D'après le texte ci-dessous sur l'après-confinement, à quoi est-il fait appel pour faire face ensemble aux inégalités, s'il vous plaît ?

Texte sélectionné:
________________________________________
FAA : Notre plus grande inquiétude porte sur l'après-confinement en effet. Que fera-t-on ? Nous tenons beaucoup à nos belles valeurs. Aujourd’hui, si avec le confinement nous sommes tous également privés de liberté, nous ne sommes pas tous égaux face aux conditions dans lesquelles il est vécu. C'est pourquoi nous faisons appel à une chose en laquelle nous croyons profondément : la fraternité. Pour que tous ensemble, on puisse faire face à ces inégalités et tous ensemble, œuvrer pour les surmonter. 

Bien sûr, ces inégalités ne datent pas d’aujourd’hui dans les quartiers populaires, mais le phénomène s'est accentué avec le confinement, et cela sera sans doute pire après. Comment feront ceux qui ont perdu leur travail pour en retrouver? Les personnes qui étaient en difficulté sociale le seront d’autant plus. Les enfants qui étaient en difficulté scolaire, comment allons-nous pouvoir les aider à relever le niveau, sans moyens ? Nous y arriverons en mettant en place - de manière plus large avec les élus, les institutions, le gouvernement - une politique pour pouvoir lutter contre ces inégalités. 

Nous serons toujours mobilisés tant que la situation ne changera pas, tant qu’il y aura des inégalités, et tant que nous serons dans l'impossibilité de faire vivre les belles valeurs républicaines auxquelles nous croyons.

Trois points à retenir :

  • La solidarité ne s'arrête pas avec le confinement, on s'entraide grâce à des discussions, des appels en visio. Des enseignants se sont mobilisés pour les élèves, et même si la continuité pédagogique est parfois difficile à mettre en œuvre dans certaines familles, ils ont pu repérer et aider des familles en difficulté.
  • Le retour à l'école n'est pas envisageable si les conditions ne sont pas réunies et elles ne semblent pas l'être. Les familles préfèrent attendre plutôt que d'alimenter une angoisse déjà importante autour des enjeux scolaires.
  • L'après confinement sera aussi un moment de mobilisation pour les association telles que "Les parents d'élèves du Petit Bard" car les inégalités scolaires auront augmenté.
________________________________________
Lignes de données:
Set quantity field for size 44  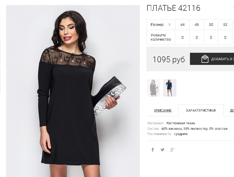(182, 37)
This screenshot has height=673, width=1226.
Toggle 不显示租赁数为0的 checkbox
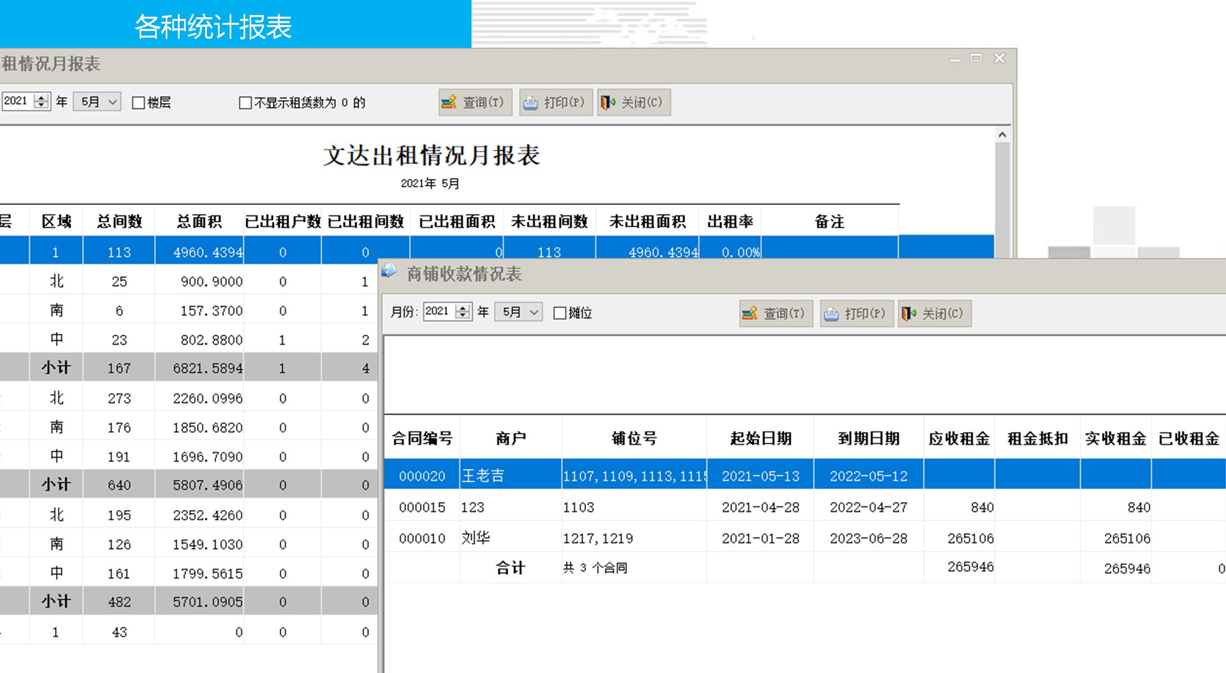245,103
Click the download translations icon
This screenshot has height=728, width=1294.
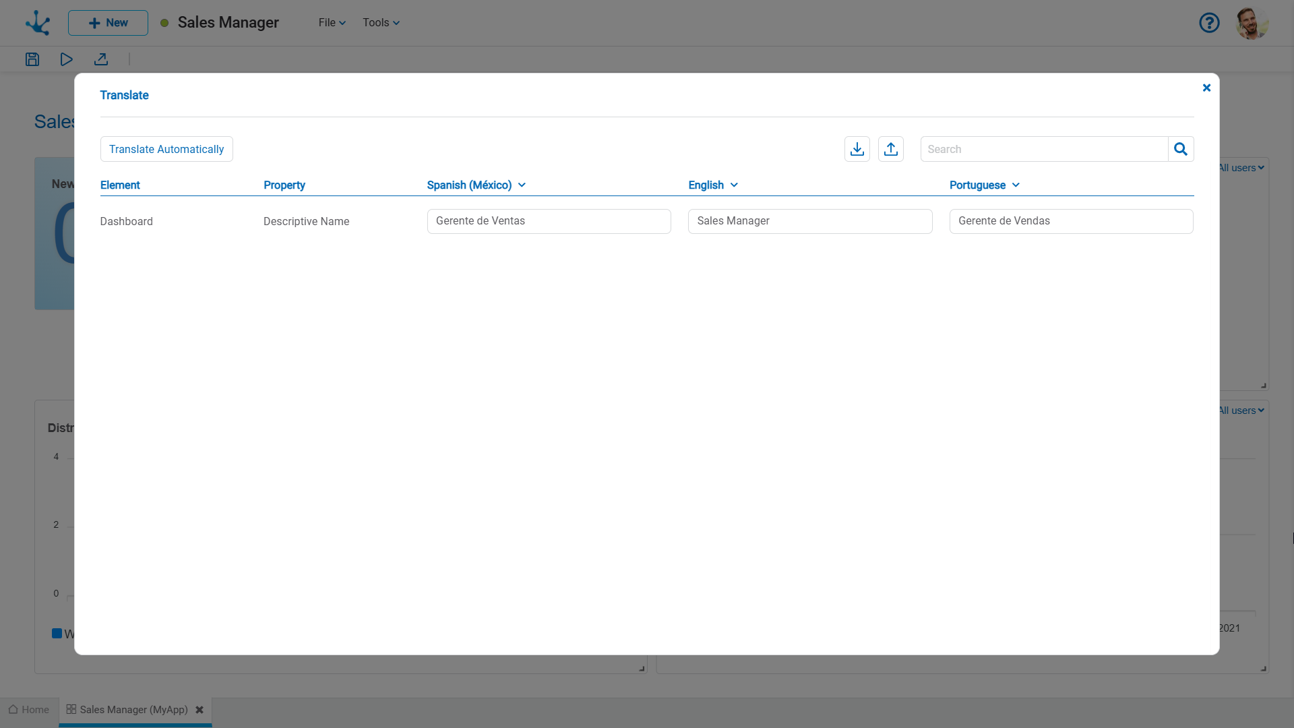click(x=857, y=149)
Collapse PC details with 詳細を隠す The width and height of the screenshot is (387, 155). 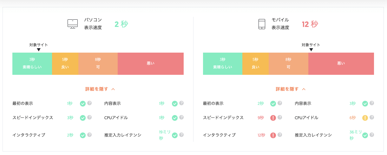97,89
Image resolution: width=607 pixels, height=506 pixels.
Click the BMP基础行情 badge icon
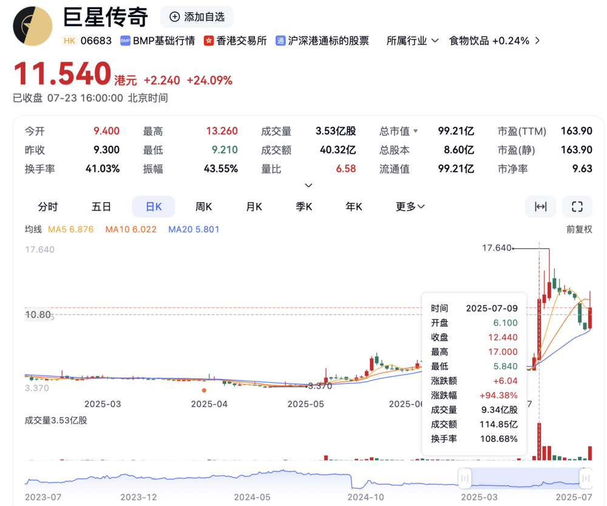click(x=125, y=41)
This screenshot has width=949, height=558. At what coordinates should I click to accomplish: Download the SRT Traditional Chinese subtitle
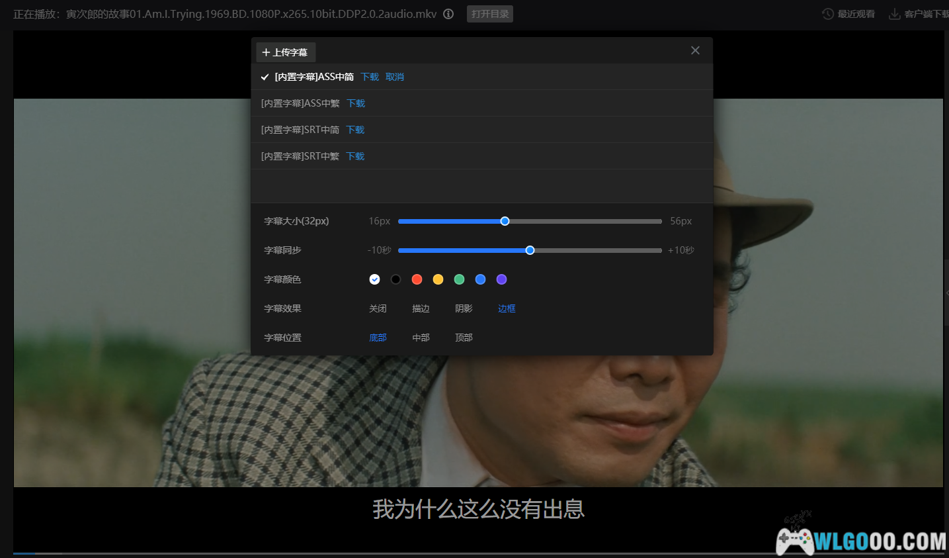coord(355,156)
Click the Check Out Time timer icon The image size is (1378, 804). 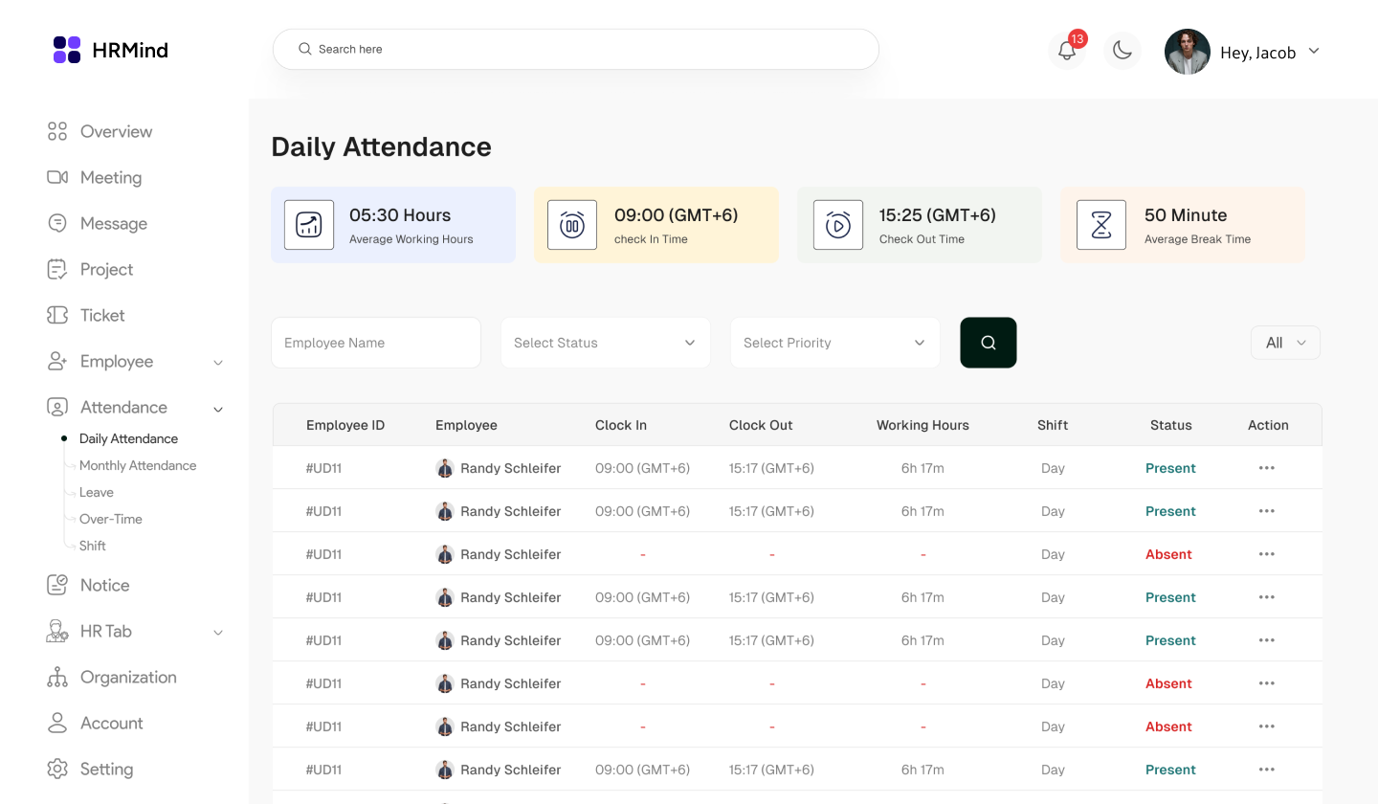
________________________________________
Résultat de l'exercice: À la fraternité.